Kuzum benlik bir şey yok ki, çocuğum 2 buçuk yaşında mizacı sakin sessiz bir çocuk, ilk bir buçuk sene kolikti susturmak mümkün değildi geçtik o dönemleri şükür. Arada inatlaşır, inat döneminde ama uyarılarıma uyum sağlar, belli saatlerde sesli oyuncakları toplarım oynamaz, tutturmaz da. Bizim evde çocuk olduğuna şahit gerekir, hiç ses çıkmaz neredeyse.
Ama her çocuk böyle mi diyeyim kendi çocuğuma bakıp? Benim çocukluğum da aksine, annemin her uyarısına-açıklamasına inatlaşarak, bağırıp çağırarak geçti. Terbiye veremeyen anne diye ayıplamışlardır vaktinde herhalde, bilenler ise benden yaka silker anneme acırdı.
Bir olayımızı bu konuda anlatmışım mesela:
Etrafta pedagog, cocuk psikiyatri diye dolasanlarin cogu cocuk gelisim mezunu. Pedagoji bolumleri 1982de kapandi, suistimale acik bir konu o yuzden bir doktora goturmeye karar verirseniz iyi arastirin diyebilirim sadece.
www.kadinlarkulubu.com
Kardeşim ise büyümüş de küçülmüş, oğlum gibi bir tipti; ikimiz de aynı anne elinde büyüdük ee? Birimizi terbiye edebilirken, diğerimizi edemedi mi yani? Mantıksız işte.

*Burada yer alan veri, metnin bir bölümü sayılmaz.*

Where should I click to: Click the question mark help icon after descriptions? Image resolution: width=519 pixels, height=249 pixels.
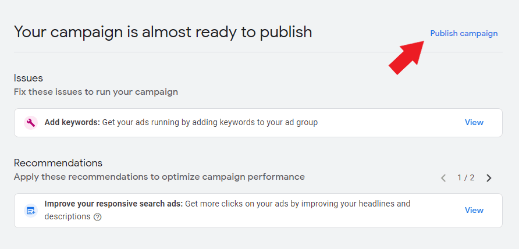point(97,217)
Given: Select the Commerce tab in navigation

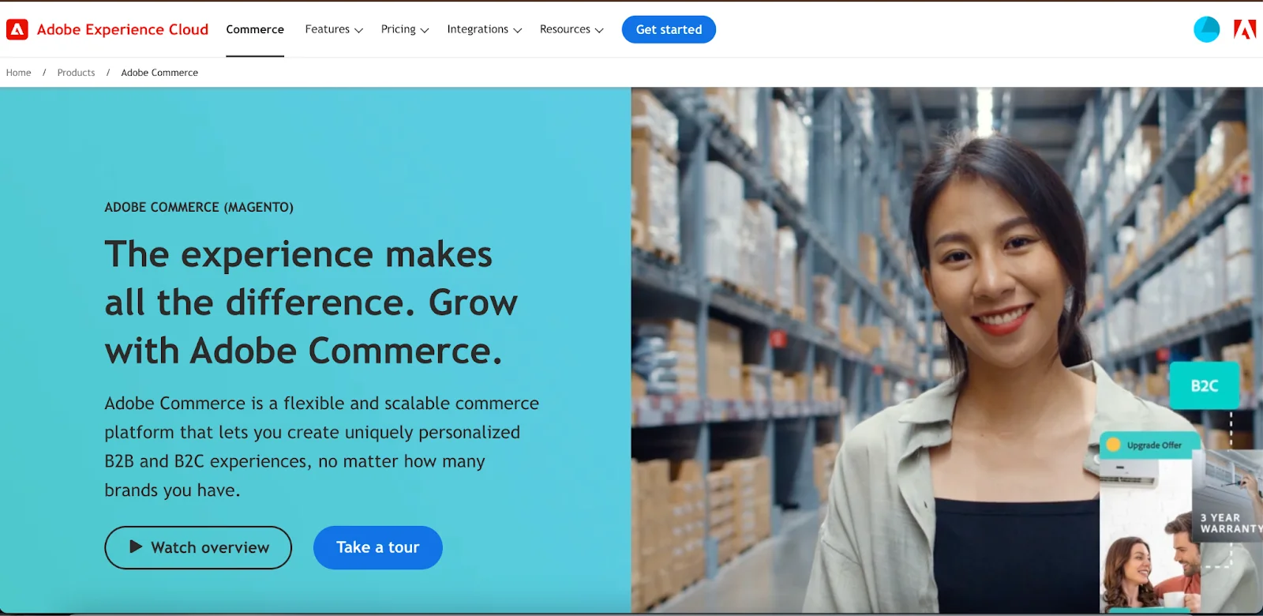Looking at the screenshot, I should pos(255,29).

İyi ki çocuğum bana çekmemiş, 5-6 yaşına kadar deli eğler gibi eğlemem gerekecek, bu da yetmeyecek çevreden ayıplayanların aptal hükümleri yüzünden kendimi kötü hissedecektim belki. Bunu, hiçbir anneye yapma hakkımız, her çocuğu bir tutup anneyi suçlama lüksümüz yok. Yeni doğum yapan kadınlar, bu "Cıks cıks cıks"cılar yüzünden kendilerini eve kapatıyorlar -bebeğim ya ağlarsa da susturamazsam sokakta- diye. 3 yaş tutturma krizine girip kendini yere atıp ağlayan çocuğunun yanında o sakinleşene kadar tepkisiz beklemesi-yüz vermemesi gereken anne, söz konusu milletin rahatı olunca "Bi çocuğu susturamıyorsun, rahatlığa bak müdahale bile etmiyor" şeklinde yorumlanıyor.
Çocuklar aynı mı? Aynı fabrikasyon ürün mü? 7-8 yaş grubundan beklediğini 3 yaşındaki çocuktan beklemek nasıl bir mantık? Ve daha pek çok soru...
Dediğim gibi, benlik bir şey yok, çocuğum sakin, öğretiyorum da.
Ama çocuğu zor insanlara yüklenen, kendi çocuğu ile kıyaslayan, her çocuğu bir tutan, milletin anneliğini olur olmaz yargılama haddini bulanlara iki çift laf edesim geliyor. Anlamazlarsa anlamasınlar; bunlar yüzünden gayretli anneler kendilerini eksik hissetmesinler yeter.
Bunu da konudan bağımsız yazıyorum tabi.
Bu konu apayrı bir konu.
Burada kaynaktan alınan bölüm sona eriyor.